United States District Court, M.D. Louisiana

April 12, 2019

SHABOYD PIERRE CANNON
v.
SOUTHERN UNIVERSITY BOARD OF SUPERVISORS

          ORDER

          RICHARD L. BOURGEOIS, JR. UNITED STATES MAGISTRATE JUDGE

         Before the Court is Defendants' Motion for Sanctions and Dismissal (R. Doc. 64) filed on October 30, 2018. Plaintiff filed his Responsive Memorandum for Sanctions (R. Doc. 65) on November 19, 2018. The matter was referred to the undersigned for adjudication on March 27, 2019. (R. Doc. 68).

         I. Factual Background

         Plaintiff, Shaboyd Pierre Cannon, initiated this litigation with the filing of his Complaint (R. Doc. 1) on August 8, 2017. Plaintiff's First Amended Complaint (R. Doc. 19) was filed on December 7, 2017. Therein, Plaintiff seeks declaratory and injunctive relief for alleged violations of his “due process rights, liberty interest, and equal protection rights under the 14th Amendment to the U.S. Constitution, including a Preliminary Injunction ordering his re-admission to Southern University Law Center for the Spring 2018 Semester with full rights and privileges as a student in good standing.” (R. Doc. 19 at 3).

         Defendants seek sanctions of attorney's fees and costs, and up to and including dismissal of Plaintiff's action “for the blatant failure to cooperate and participate in discovery on multiple fronts as required by this Court in prior orders.” (R. Doc. 64 at 1). Specifically, Defendants allege that sanctions are appropriate as a result of Plaintiff's failure to cooperate at his own deposition, his failure to respond to Defendants' Requests for Admission, and his failure to appear and take depositions noticed by him, each of which will be addressed individually.

         II.

         Law and Analysis

         A. Legal Standard

         Under Fed.R.Civ.P. 30(d)(2), the “court may impose an appropriate sanction- including the reasonable expenses and attorney's fees incurred by any party-on a person who impedes, delays, or frustrates the fair examination of the deponent.”[1] “the meaning of ‘appropriate sanction' in Rule 30(d)(2) has been broadly interpreted, ” and it has been noted that “'[t]he full scope of sanctions available under Rule 30(d)(2) is not expressly described in the text of the rule.'” Howell v. Avante Services, LLC, 2013 WL 824715, at *5 (E.D. La. Mar. 6, 2013) (citing Glick v. Molloy, 2013 WL 140100, at *2 (D. Mont. Jan. 10, 2013)).

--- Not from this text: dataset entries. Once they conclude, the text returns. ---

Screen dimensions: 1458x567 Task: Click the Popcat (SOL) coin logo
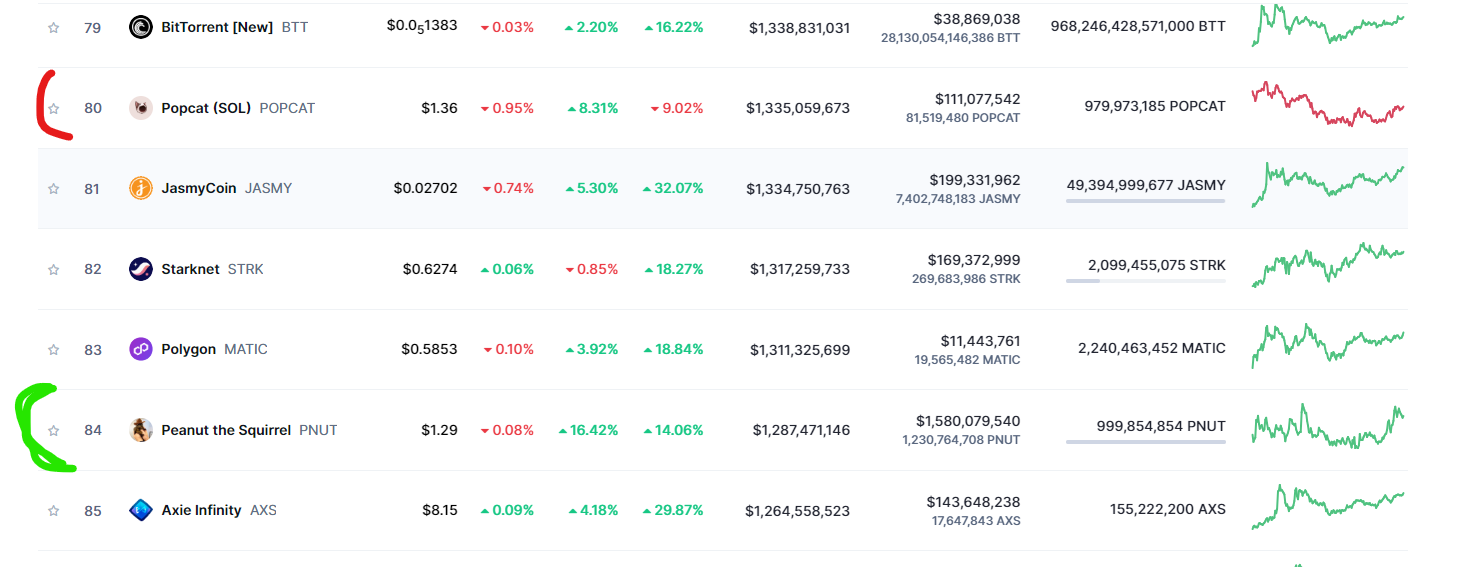[x=141, y=108]
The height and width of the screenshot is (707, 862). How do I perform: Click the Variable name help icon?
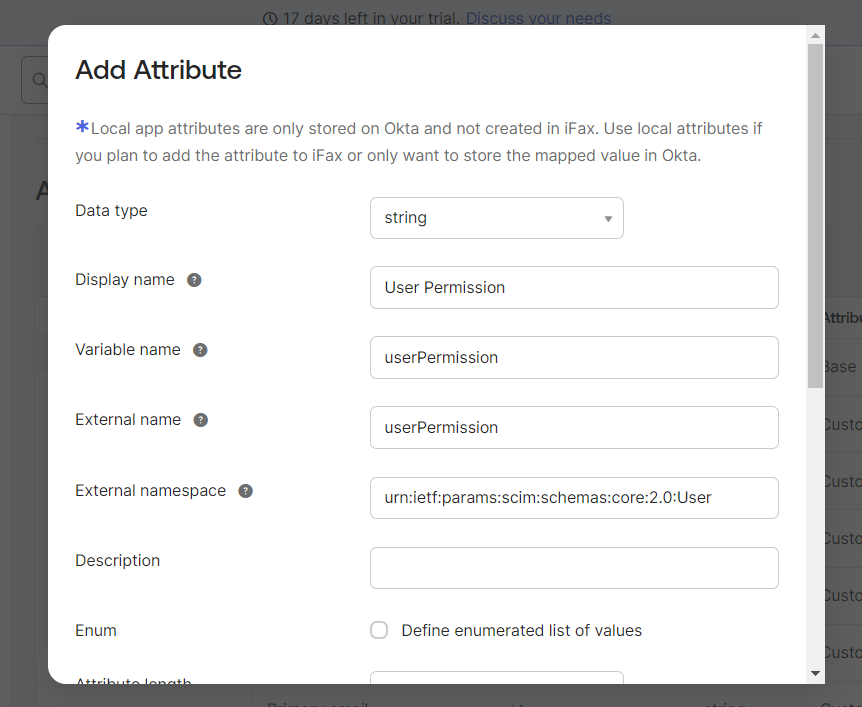coord(200,350)
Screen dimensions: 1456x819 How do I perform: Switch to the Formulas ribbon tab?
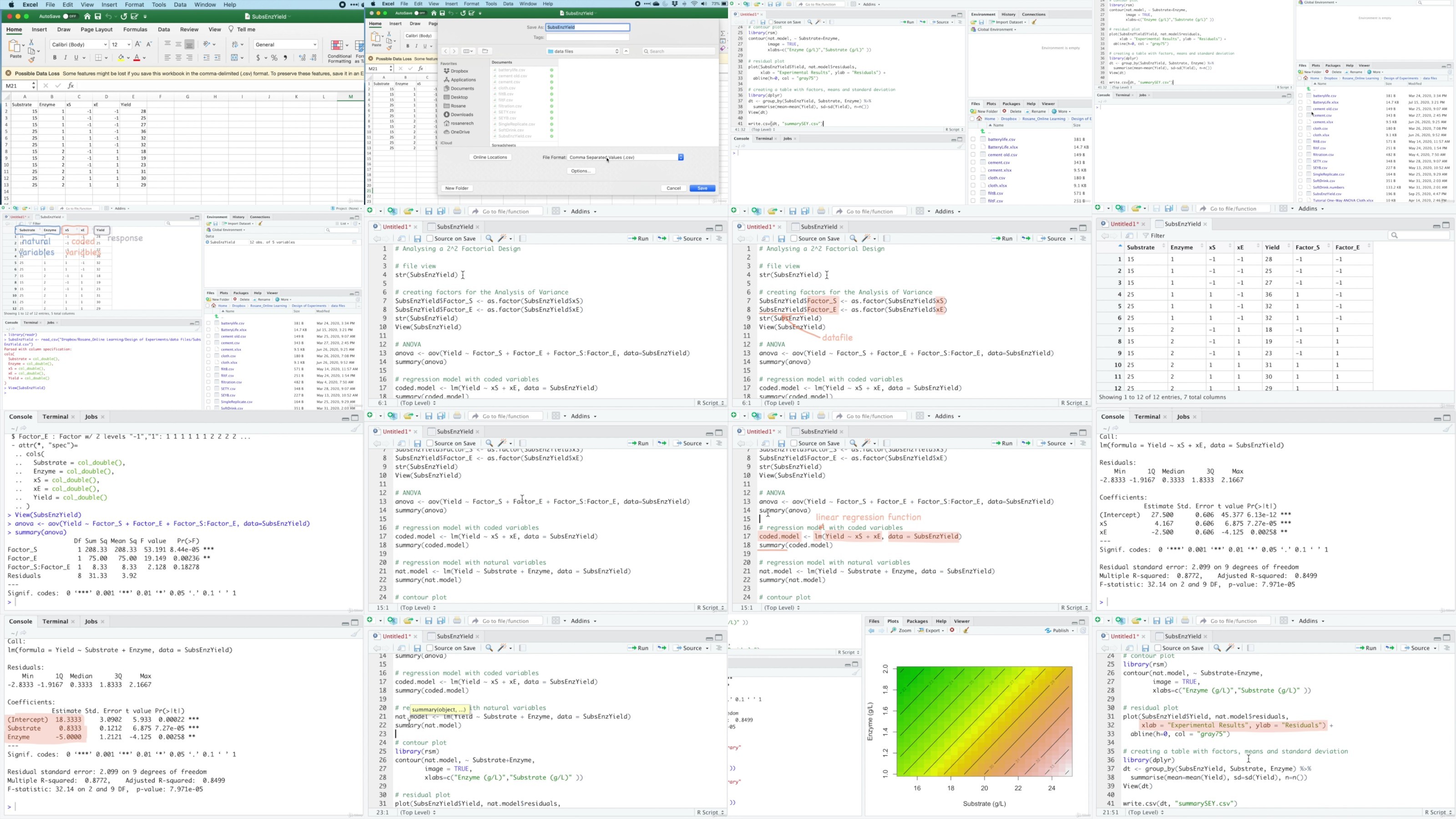(x=135, y=30)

         Additionally, Fed.R.Civ.P. 30(g) provides that “[a] party who, expecting a deposition to be taken, attends in person or by an attorney may recover reasonable expenses for attending, including attorney's fees, if the noticing party failed to: (1) attend and proceed with the deposition…”

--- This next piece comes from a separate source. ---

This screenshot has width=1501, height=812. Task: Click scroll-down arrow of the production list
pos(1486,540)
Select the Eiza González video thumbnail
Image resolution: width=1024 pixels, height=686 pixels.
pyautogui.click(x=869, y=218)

         The Court previously advised the parties, by way of Order dated September 25, 2018, “that if the Court finds that any person impedes, delays or frustrates the fair examination of the deponent, or that any discovery is being conducted in bad faith or unreasonably annoys, embarrasses or oppresses the deponent or any party, the Court will consider appropriate sanctions pursuant to Rule 30(d)(2) and (3) of the Federal Rules of Civil Procedure, including the reasonable expenses and attorney's fees incurred by any party.” (R. Doc. 60 at 2).

         B. Plaintiff's Deposition

         Plaintiff's deposition was scheduled for 2:00 p.m. on October 16, 2018, and commenced at 2:11 p.m. (R. Doc. 64-2 at 2). Prior to the taking of Plaintiff's deposition, Defendants sought court approval for the deposition to take place at the United States District Court for the Middle District of Louisiana by way of Motion (R. Doc. 58) dated September 21, 2018. The Court granted Defendants' Motion in an Order (R. Doc. 60) dated September 25, 2018. In that Order, the parties were advised that “if the Court finds that any person impedes, delays or frustrates the fair examination of the deponent, or that any discovery is being conducted in bad faith or unreasonably annoys, embarrasses or oppresses the deponent or any party, the Court will consider appropriate sanctions pursuant to Rule 30(d)(2) and (3) of the Federal Rules of Civil Procedure, including the reasonable expenses and attorney's fees incurred by any party.”

         Defendants argue that sanctions are warranted based on Plaintiff's participation (or lack thereof) in his own deposition. (R. Doc. 64-1 at 2). In support of this argument, Defendants allege that Plaintiff “consistently refused to identify, examine, properly respond, or address the questions or documents presented or even look at the documents presented to him, ” and that his “responses, or lack thereof, were bizarre, refusing to turn over pages, identify his own signature, making faces and gesturing with arms while remaining silent, referenced in the deposition as no response and refusing to answer direct questions on which he had knowledge.” (R. Doc. 64-1 at 2). Plaintiff argues in Response that counsel for Defendants “attempt[ed] to ‘unreasonably annoy' Plaintiff by use of redundantly submitted documents.” (R. Doc. 65 at 4). He further posits that he “truthfully did not know whether items presented at deposition were altered or the same as previously offered by Plaintiff himself.” (R. Doc. 65 at 6).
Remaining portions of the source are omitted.